* _Exercise aim_: What is needed is an exact copy of every line from the one with "Screen dimensions: 750x500" to the end of the entries below, without the pictures.
** Opening The records block **
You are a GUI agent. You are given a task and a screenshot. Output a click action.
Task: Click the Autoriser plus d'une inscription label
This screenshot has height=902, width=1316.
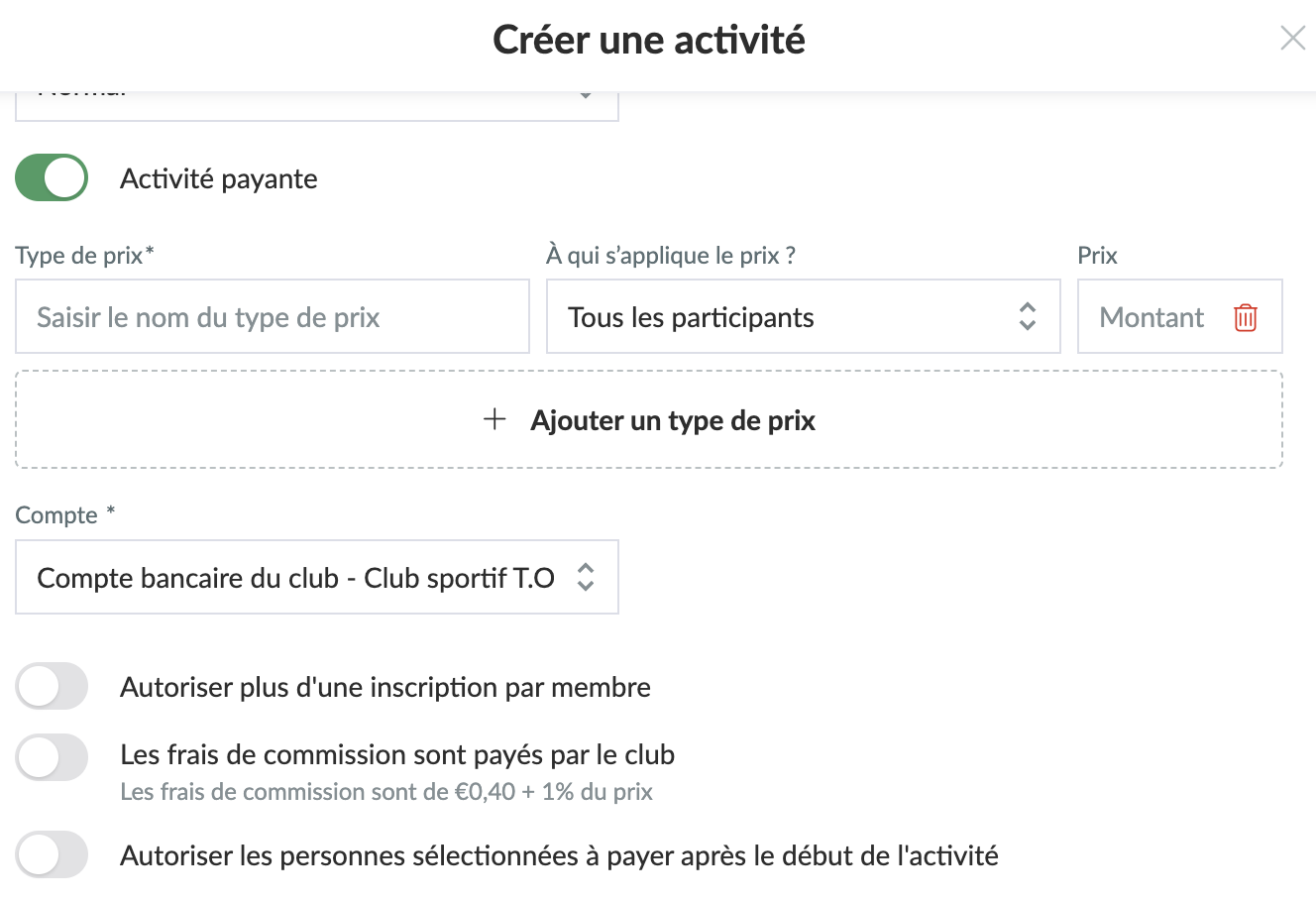(x=385, y=688)
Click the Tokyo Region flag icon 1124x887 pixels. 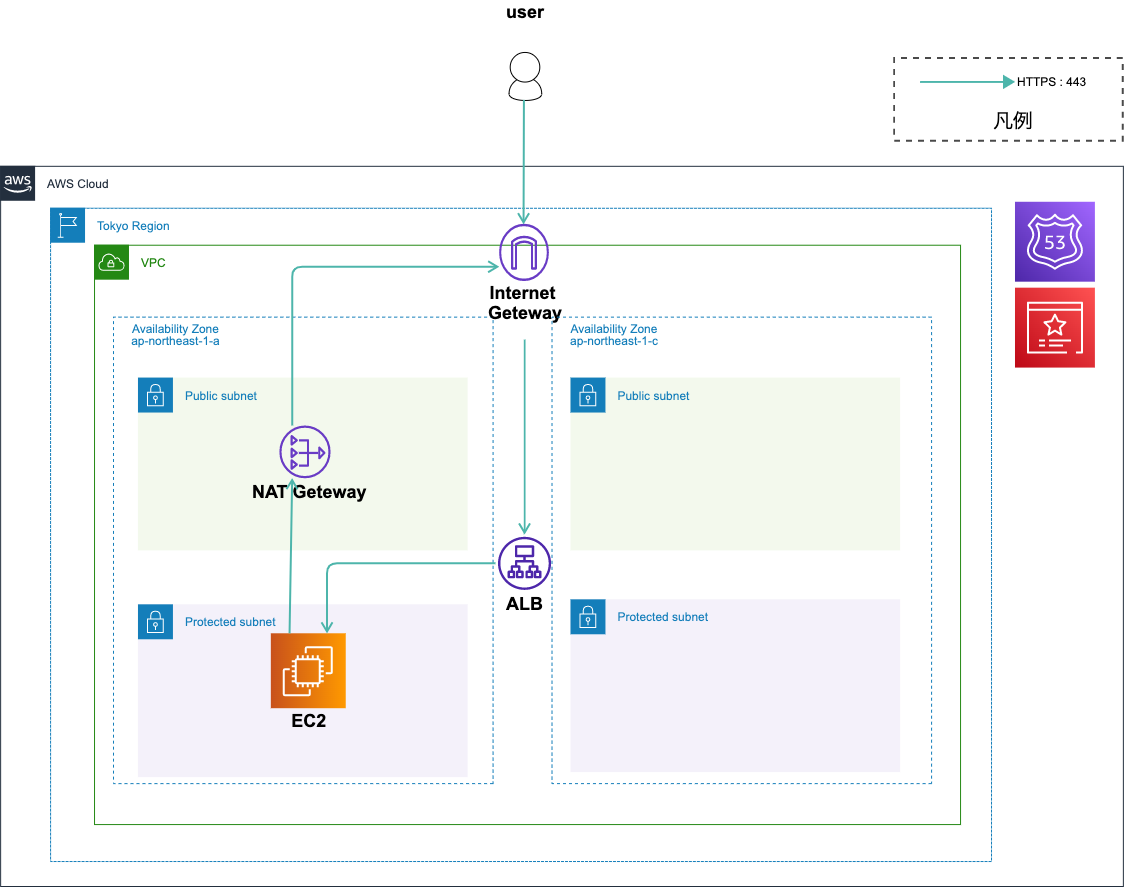pyautogui.click(x=68, y=226)
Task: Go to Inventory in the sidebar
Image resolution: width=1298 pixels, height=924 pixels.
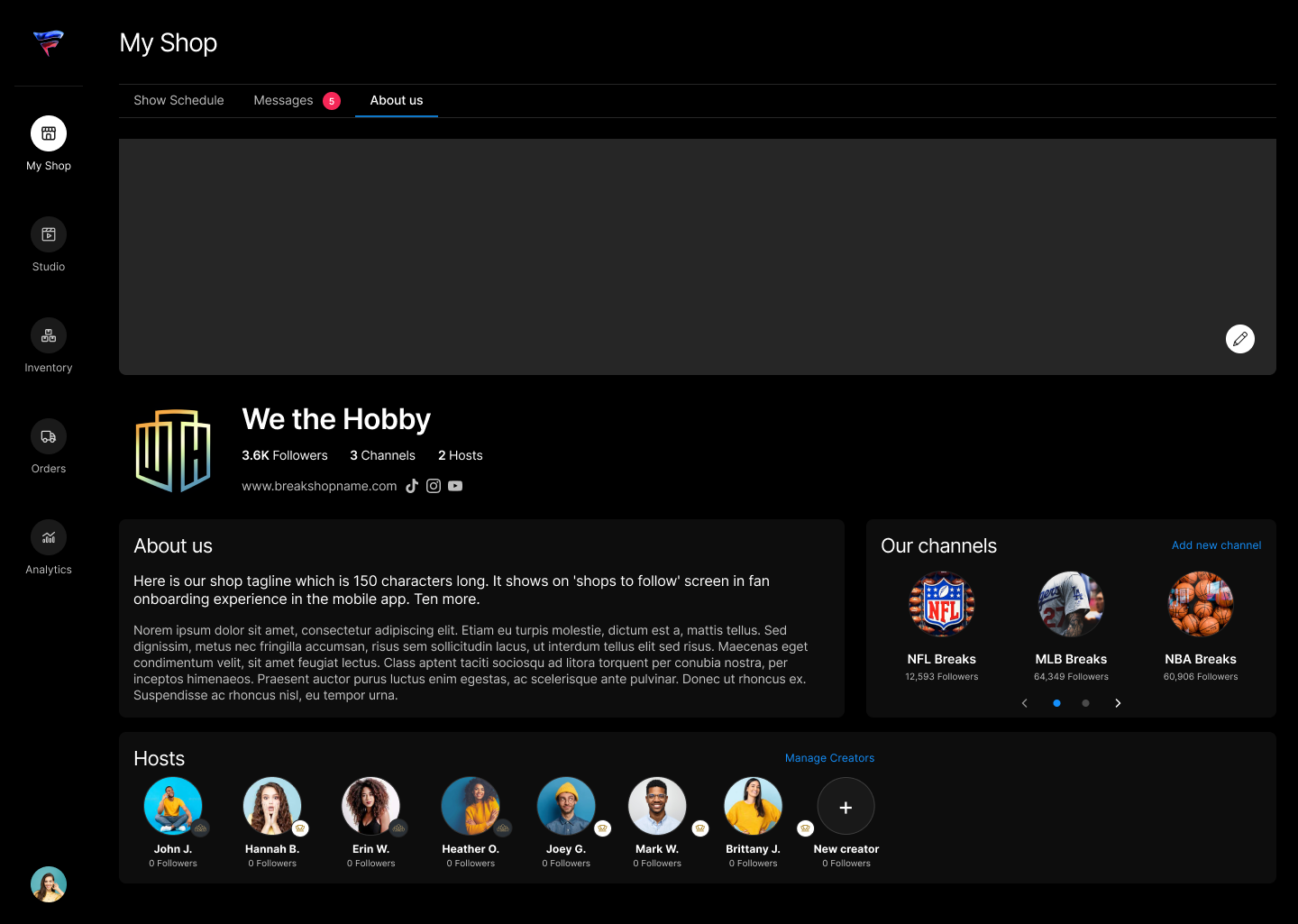Action: (49, 336)
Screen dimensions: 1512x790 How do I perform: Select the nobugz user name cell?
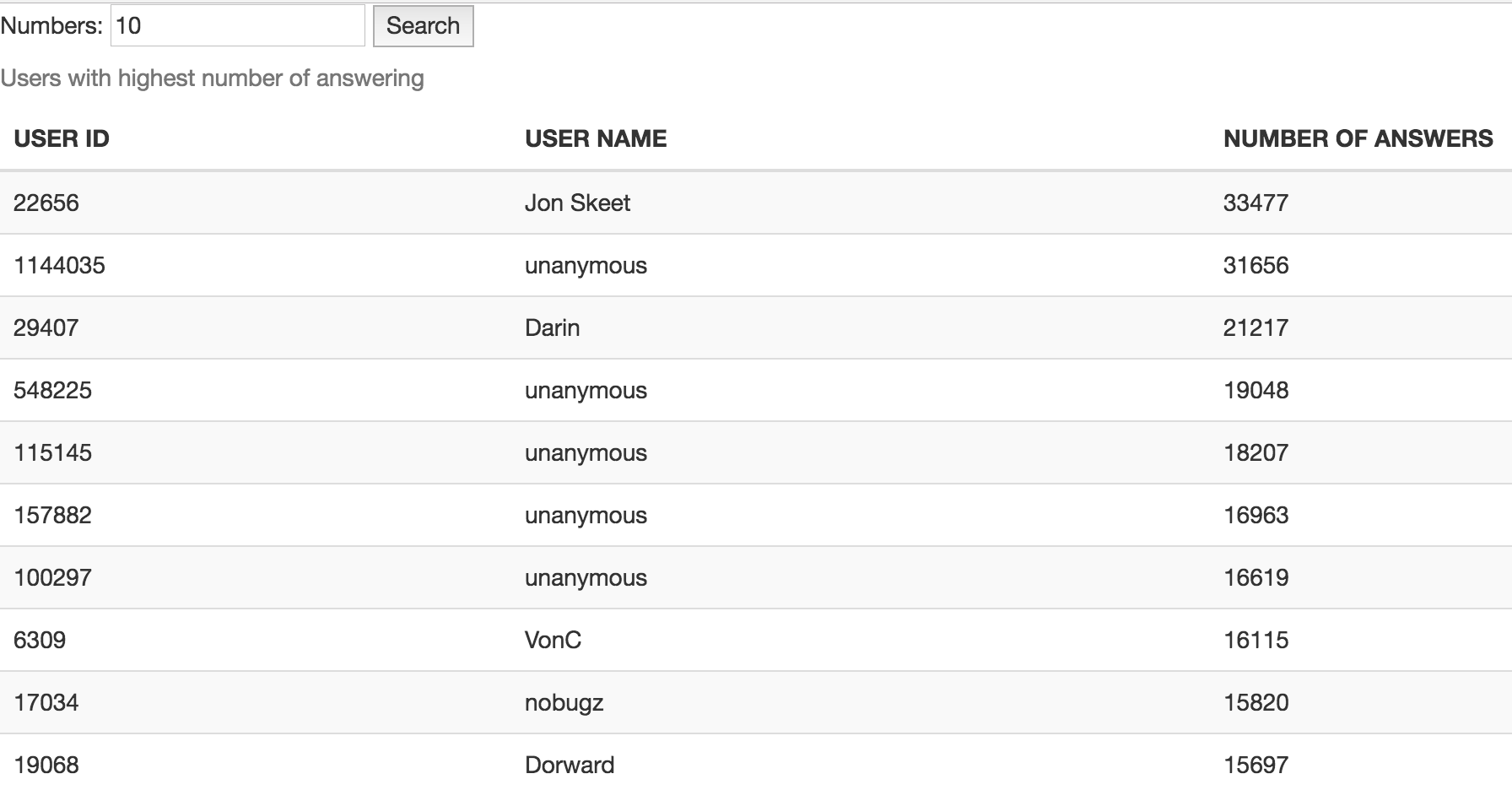click(564, 702)
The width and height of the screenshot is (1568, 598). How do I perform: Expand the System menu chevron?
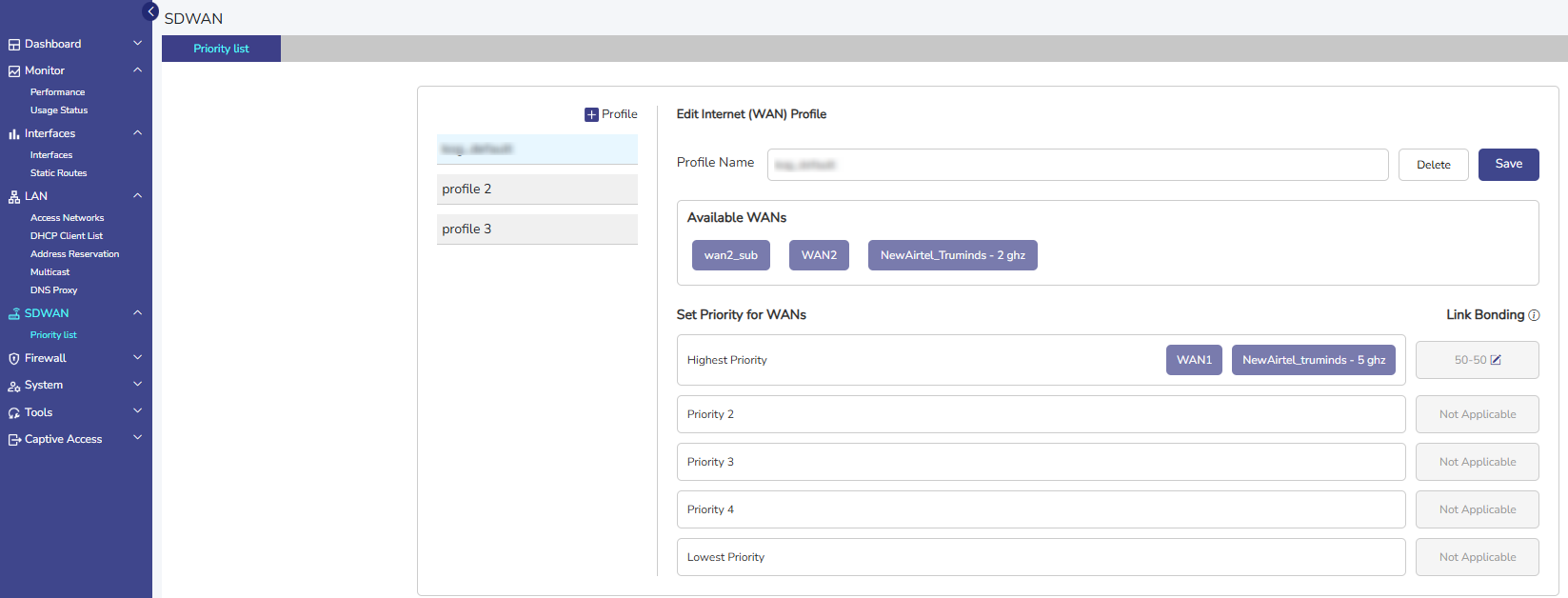137,385
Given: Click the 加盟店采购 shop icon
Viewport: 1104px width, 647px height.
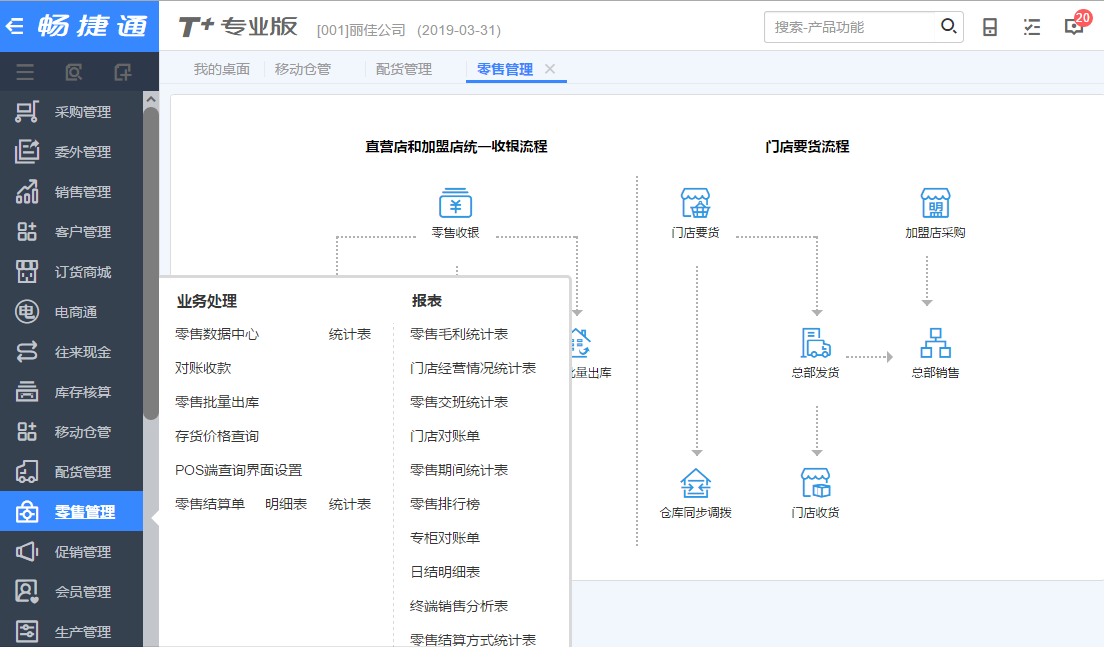Looking at the screenshot, I should [x=935, y=203].
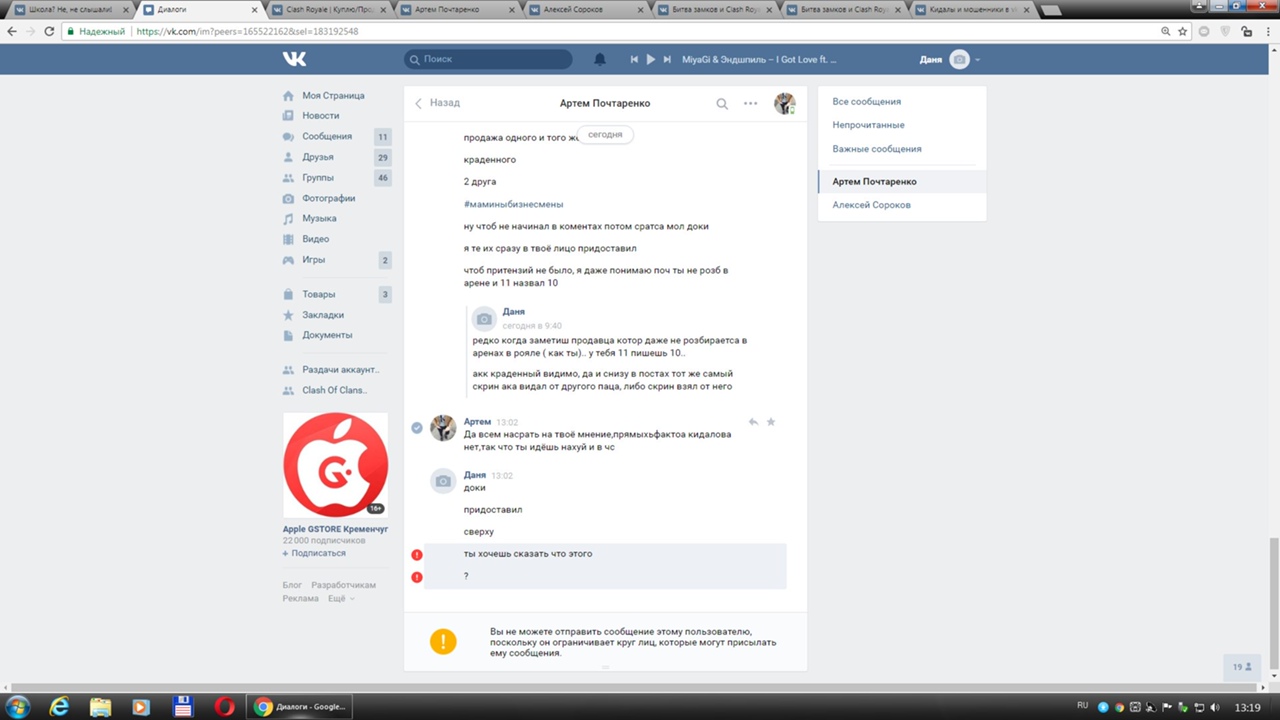Open the notifications bell
The width and height of the screenshot is (1280, 720).
click(600, 60)
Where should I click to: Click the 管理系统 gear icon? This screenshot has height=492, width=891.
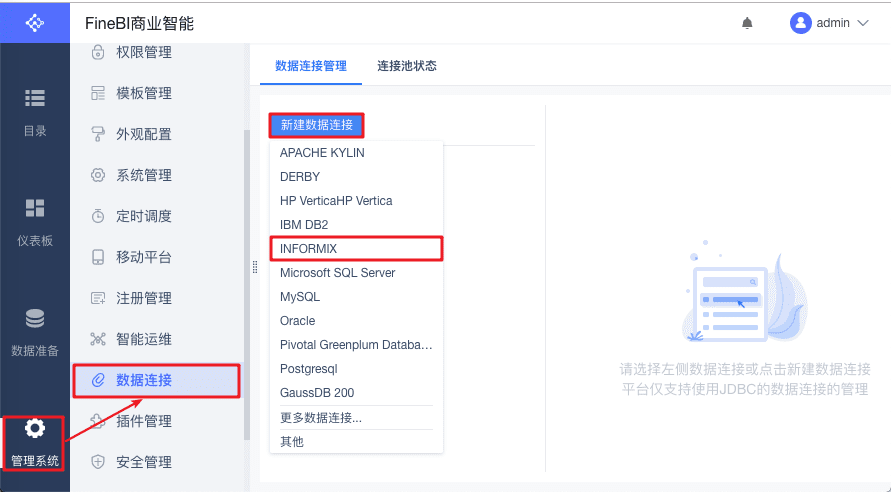35,429
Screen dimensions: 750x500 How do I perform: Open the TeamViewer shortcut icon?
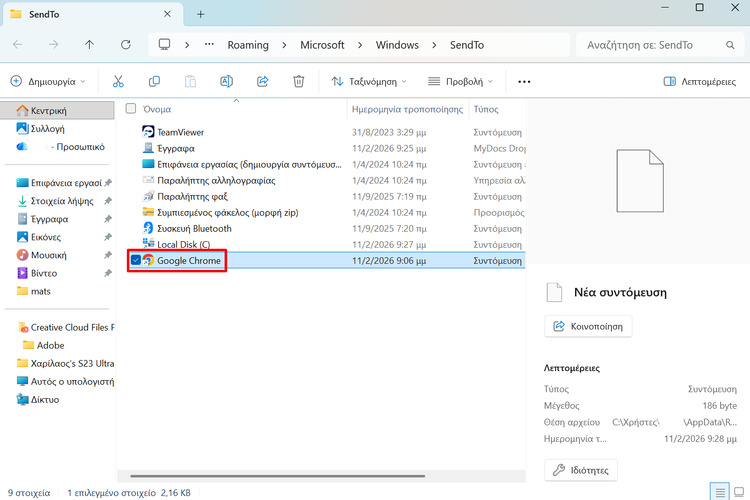(x=148, y=132)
** Closing The records block **
* _Response_:
Screen dimensions: 750x500 How do I perform: Open the TeamViewer shortcut icon?
(x=148, y=132)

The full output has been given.